Waiting for When
When you graduate high school…when you get to college…when you get a job. We keep our children focused on the future. It is a cultural obsession. We rush through our day-to-day lives, prepping them for “someday” when they will arrive at a point where they have enough financial security to avoid life’s suffering. With all eyes looking far ahead, our children learn that life is about waiting for when.
But this orientation creates disembodiment. We leave the present moment and live in an imaginary future. Because the future is unknown, this disembodiment causes a great deal of anxiety. While stressful periods happen, this future-focused obsession makes it neverending. It is hard to enjoy life when concern about the unknown consumes our daily existence.
I spent the first half of my life waiting for when my life would start. I believed I had to complete my education and establish my career before settling down and having the family I desired. I achieved the success markers defined by our culture: college degree, good salary, management position. I raced to each goalpost as fast as I could with blinders on. But as I approached my mid-30s and my workload and travel schedule consumed my days, I hit an emotional and physical wall.

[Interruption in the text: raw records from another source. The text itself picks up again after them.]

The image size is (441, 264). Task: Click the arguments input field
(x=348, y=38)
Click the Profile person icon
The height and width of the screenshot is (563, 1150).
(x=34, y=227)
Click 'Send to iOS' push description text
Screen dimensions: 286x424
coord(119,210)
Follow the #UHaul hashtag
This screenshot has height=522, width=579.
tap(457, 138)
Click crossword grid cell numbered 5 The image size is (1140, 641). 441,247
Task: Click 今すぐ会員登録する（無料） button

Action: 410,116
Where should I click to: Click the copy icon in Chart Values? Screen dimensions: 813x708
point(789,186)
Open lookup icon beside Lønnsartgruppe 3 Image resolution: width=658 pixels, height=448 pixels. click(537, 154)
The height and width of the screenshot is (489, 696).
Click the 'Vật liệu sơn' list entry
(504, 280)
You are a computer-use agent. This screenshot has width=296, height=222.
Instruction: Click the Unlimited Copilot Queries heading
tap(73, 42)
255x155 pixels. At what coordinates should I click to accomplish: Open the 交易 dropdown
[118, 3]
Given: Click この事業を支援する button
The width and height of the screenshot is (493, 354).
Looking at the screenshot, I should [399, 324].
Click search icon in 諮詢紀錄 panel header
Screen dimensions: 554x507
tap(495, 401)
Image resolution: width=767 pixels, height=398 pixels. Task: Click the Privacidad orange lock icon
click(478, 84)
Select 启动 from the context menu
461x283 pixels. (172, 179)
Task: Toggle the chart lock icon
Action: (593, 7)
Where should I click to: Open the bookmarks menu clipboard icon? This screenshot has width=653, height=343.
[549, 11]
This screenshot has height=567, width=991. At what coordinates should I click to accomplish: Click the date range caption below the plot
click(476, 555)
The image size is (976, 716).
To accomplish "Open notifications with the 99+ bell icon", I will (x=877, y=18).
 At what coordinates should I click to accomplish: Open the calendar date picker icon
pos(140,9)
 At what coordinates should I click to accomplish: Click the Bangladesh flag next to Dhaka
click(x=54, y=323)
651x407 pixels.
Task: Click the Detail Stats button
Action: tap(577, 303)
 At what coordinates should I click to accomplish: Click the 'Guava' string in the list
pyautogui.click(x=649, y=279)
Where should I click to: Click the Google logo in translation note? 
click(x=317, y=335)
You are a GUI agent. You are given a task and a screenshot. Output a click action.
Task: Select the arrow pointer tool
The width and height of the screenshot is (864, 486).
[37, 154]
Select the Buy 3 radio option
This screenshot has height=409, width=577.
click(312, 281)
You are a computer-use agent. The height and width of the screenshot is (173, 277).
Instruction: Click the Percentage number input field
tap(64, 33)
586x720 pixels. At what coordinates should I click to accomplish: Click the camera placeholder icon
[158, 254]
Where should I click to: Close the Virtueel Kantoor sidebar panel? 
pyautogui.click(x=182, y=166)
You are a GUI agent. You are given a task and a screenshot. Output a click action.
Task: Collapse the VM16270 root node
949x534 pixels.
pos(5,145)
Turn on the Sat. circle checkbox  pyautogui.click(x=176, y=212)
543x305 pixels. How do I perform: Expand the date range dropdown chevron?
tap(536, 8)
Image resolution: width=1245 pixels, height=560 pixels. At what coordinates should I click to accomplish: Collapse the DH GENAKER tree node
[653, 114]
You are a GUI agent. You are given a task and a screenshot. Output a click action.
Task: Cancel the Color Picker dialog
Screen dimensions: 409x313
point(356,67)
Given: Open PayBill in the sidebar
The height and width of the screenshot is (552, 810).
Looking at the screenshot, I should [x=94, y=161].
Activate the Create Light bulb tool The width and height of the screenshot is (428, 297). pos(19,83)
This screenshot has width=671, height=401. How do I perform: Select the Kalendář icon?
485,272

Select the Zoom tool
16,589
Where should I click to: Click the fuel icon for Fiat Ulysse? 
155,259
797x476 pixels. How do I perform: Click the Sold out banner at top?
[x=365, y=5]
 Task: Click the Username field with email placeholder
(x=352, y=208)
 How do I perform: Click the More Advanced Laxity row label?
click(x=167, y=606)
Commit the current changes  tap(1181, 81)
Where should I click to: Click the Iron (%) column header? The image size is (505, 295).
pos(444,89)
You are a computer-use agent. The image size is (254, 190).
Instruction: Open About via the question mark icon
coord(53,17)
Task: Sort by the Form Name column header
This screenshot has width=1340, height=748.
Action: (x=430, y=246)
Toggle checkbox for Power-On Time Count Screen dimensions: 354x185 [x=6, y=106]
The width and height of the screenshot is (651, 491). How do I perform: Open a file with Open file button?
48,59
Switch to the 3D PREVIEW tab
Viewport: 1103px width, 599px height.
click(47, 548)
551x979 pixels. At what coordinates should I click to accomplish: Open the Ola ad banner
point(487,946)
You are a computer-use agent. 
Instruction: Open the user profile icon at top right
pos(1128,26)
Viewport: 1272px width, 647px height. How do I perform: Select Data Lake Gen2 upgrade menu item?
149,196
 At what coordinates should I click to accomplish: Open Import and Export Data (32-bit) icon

How we spend our days is, of course, how we spend our lives.
– Annie Dillard
The achievements and accolades soon felt empty. I realized that I had not made time for the things that really mattered to me; I assumed they would just happen without much effort. So, I stepped off the hamster wheel of busyness, resigned from my job, and refocused my life to align with my values.
It was the best decision I ever made. I look upon my three daughters with tremendous joy and gratitude. Based on my experience of waiting for when, I fiercely guarded their childhoods so they could play, explore and be with grandparents and friends. I was unwilling to trade the present moment for the demands of academic achievement. I admit that the cultural tide was strong, and I felt like a salmon swimming upstream—but it was so worth it.
The price we are paying to prepare our children for our cultural definition of success is high, and the toll on mental health is heartbreaking. Multigenerational supports have been ignored. Family relationships have become transactional rather than nurturing, with interactions centered around lists of tasks and calendar events.
We reinforce the dictates of schools and organizations in our homes, even though they overwhelm and exhaust us. We sacrifice our family time and our children’s unique interests to ensure tasks are completed. We are shocked by how fast time passes and regret how we ignored so many opportunities to enjoy life.
In 1951, Alan Watts wrote The Wisdom of Insecurity: A Message for the Age of Anxiety. Sadly, the title still applies to our world today. He noted:
“The more my actions are directed towards future pleasures, the more I am incapable of enjoying any pleasures at all. For all pleasures are present, and nothing save complete awareness of the present can even begin to guarantee future happiness.”
Life only happens in the present moment. There is no future meaning in life. Meaning can only be found moment-to-moment, situation by situation, and person by person. Each one of us has the capacity to co-create our life using our innate gifts, and what we see we can contribute to our circumstances. The decisions we make in all these moments make our lives meaningful and define who we are.
So much of life cannot be planned. It just happens. If we have blinders on, we miss these opportunities. Vocational psychologist, Dr. John Kruboltz’s theory of “Planned Happenstance” says that indecision is a normal response to an uncertain future. He advised his clients to get out into the world, do things and meet people. In this way, “happenstance” or unexpected opportunities come about if they are open to seeing them.
Imagine if our children learned to be open, explore things that interested them, and find people who could support them along the way? Imagine the aliveness they would feel from the adventure into uncertainty when they are in the driver’s seat. Freed from the constraints of our past perspectives, what contributions could they make to our world?
Waiting for when leads to a life of passive existence. The safety and security promised to our children if they follow a prescribed path is an illusion and limits human potential. The silver lining to the pandemic is that more of us are waking up to the realization that we no longer want to be disembodied; we want to be whole and human. The possibilities are endless if we live in the present, recognize the valuable contributions of each and every person and support our children in navigating their own way with community support. Let’s start now.